BEGIN
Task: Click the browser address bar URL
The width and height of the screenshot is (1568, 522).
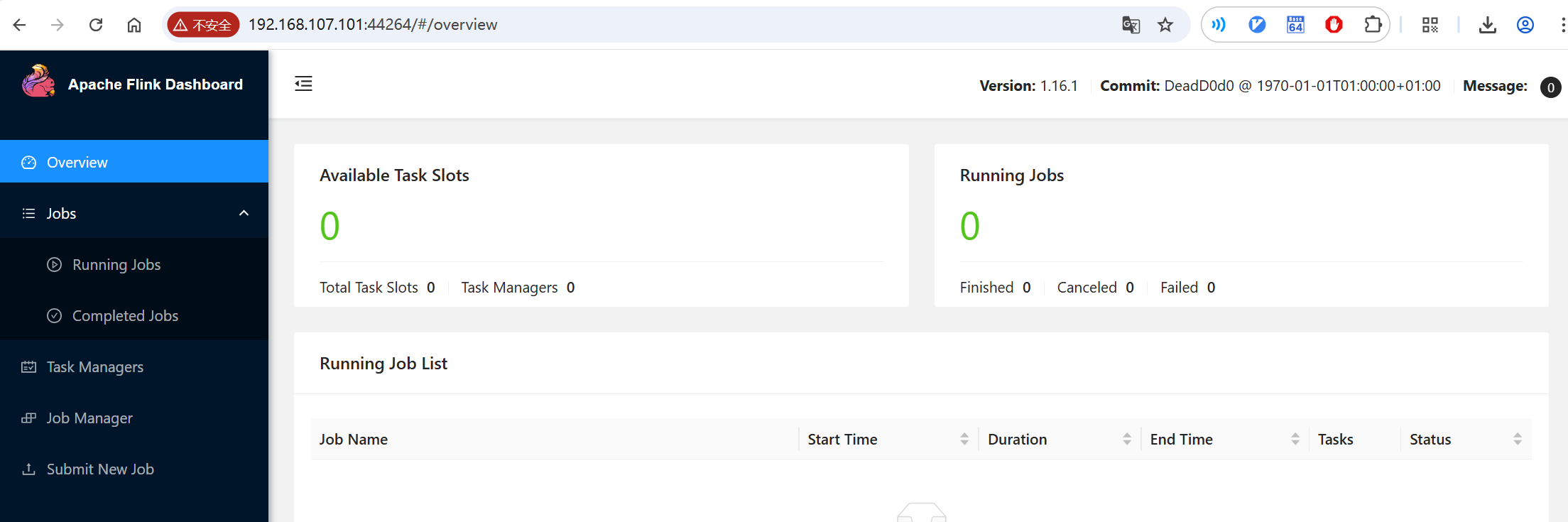Action: pos(373,25)
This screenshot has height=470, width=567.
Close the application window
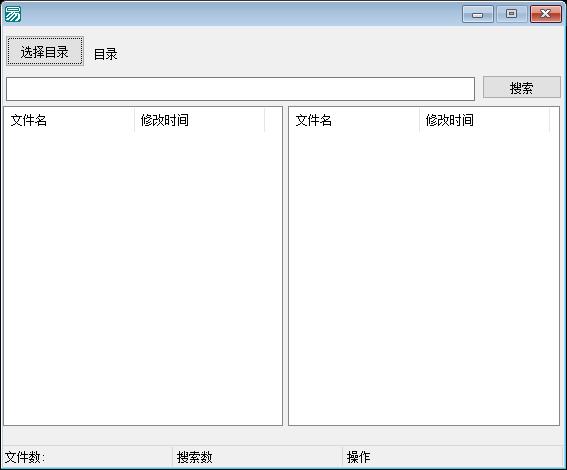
END
TASK BRIEF:
Set down every record once more, word for word, without pictures.

RESPONSE TO THE TASK:
Task: Click the browser address bar URL
The width and height of the screenshot is (1568, 522).
Action: pos(373,25)
This screenshot has height=470, width=567.
Close the application window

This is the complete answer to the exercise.